The Baseline            

• A new cross-industry white paper identifies patient identification, disease biology, and value assessment as key barriers limiting orphan drug development.
• The report highlights the potential of AI and real-world data (RWD) to improve rare disease diagnosis, evidence generation, and clinical development.
• The authors call for broader collaboration and more comprehensive value frameworks to support innovation and investment in rare disease therapies.

Despite regulatory incentives in Europe and the US, approximately 95% of the more than 10,000 identified rare diseases still have no approved treatment, affecting an estimated 400 million people worldwide. Against this backdrop, the new white paper ‘Drive For Change: Paradigm Shifts and Strategic Recommendations to Overcome Barriers in Orphan Drug Development’ sets out a series of strategic recommendations aimed at improving research, investment, and evidence generation for rare diseases.

Developed by leaders from Volv Global, Sanofi, Fondation Ipsen, Unitechpharma, and patient advocacy organization brave2change, the paper draws on workshops and surveys conducted at the World Orphan Drug Congress 2023, involving industry professionals and patient representatives from 25 countries.

The authors argue that progress is being constrained by three fundamental challenges:

1. Inaccurate estimates of patient populations
2. Incomplete understanding of rare disease biology
3. Narrow approaches to assessing the economic and societal burden of disease

According to the paper, addressing these issues together could improve both clinical development and the commercial viability of orphan drug programs.

A key focus of the paper is the potential role of AI and real-world patient data in identifying undiagnosed patients and generating more accurate prevalence estimates. Case studies presented in the paper indicate that Volv Global's inTrigue methodology identified a patient population for a neuroendocrine tumor indication approximately 3.2-times larger than a sponsor's previous epidemiological estimate. The paper also reports that a UK primary care pilot for Fabry and Pompe disease was associated with a 50% to 100% increase in diagnosis rates after a decade in which diagnosis rates had remained unchanged.

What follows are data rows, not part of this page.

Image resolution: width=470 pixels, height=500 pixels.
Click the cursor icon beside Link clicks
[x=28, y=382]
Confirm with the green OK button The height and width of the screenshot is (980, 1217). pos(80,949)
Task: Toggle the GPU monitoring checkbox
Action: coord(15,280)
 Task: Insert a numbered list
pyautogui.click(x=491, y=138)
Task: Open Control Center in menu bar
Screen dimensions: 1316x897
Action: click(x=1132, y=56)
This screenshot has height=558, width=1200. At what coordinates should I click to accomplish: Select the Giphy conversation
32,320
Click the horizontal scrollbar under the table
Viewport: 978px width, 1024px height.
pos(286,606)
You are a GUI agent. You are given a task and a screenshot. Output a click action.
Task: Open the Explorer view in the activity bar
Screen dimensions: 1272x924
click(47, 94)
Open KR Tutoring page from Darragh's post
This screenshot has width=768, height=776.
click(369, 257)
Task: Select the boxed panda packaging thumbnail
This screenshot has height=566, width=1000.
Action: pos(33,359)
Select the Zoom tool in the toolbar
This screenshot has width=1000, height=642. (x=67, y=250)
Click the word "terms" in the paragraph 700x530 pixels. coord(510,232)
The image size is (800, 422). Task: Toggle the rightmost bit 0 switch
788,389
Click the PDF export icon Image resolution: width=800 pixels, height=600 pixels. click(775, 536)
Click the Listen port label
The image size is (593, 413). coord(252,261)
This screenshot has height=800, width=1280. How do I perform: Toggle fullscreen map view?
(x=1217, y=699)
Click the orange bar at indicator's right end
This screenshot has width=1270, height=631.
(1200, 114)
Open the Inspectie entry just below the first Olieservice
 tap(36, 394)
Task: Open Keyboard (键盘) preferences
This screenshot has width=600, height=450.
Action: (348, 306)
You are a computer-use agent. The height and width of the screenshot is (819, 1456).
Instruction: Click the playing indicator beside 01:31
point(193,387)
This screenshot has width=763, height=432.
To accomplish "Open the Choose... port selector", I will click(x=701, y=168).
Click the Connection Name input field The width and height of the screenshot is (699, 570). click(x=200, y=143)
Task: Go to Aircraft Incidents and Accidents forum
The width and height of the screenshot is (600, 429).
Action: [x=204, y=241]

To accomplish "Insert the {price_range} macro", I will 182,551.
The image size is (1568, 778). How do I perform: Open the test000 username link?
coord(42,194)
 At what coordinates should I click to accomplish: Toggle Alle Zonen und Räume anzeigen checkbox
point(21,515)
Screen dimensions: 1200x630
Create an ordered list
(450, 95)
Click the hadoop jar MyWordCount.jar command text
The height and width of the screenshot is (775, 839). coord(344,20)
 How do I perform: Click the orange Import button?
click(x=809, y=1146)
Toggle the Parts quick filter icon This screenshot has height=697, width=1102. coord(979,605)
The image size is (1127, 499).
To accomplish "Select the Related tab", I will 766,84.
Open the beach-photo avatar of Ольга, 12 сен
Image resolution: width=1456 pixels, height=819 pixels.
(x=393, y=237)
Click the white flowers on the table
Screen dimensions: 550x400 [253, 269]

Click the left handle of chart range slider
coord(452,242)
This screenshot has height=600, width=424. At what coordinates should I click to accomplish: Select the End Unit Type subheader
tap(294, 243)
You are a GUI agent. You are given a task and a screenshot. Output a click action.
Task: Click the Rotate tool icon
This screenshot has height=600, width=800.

The paper also recommends greater use of natural history studies and RWD to improve understanding of disease progression, patient heterogeneity, and clinically meaningful endpoints. It also argues that health technology assessment and value assessment frameworks should better capture the broader economic and societal burden of rare diseases, including delayed diagnosis, productivity losses, and caregiver burden.

Reflecting on the paper's recommendations, Léon van Wouwe, Clinical Innovation Director at Volv Global and lead author, said:

“Throughout my career in clinical development, I have seen the same barriers slow the progress of novel treatments – and time and again, the root cause is the same: as an industry, we do not adequately understand the lived clinical experience of patients, both before and after diagnosis. Today, we have more tools to do exactly that than ever before. Drive For Change is a call to use them.”

The authors conclude that greater collaboration between pharmaceutical companies, healthcare providers, regulators, payers and patient organizations, alongside wider use of RWD and AI-enabled analytical approaches, could help strengthen orphan drug development, support evidence generation, and accelerate innovation for rare diseases.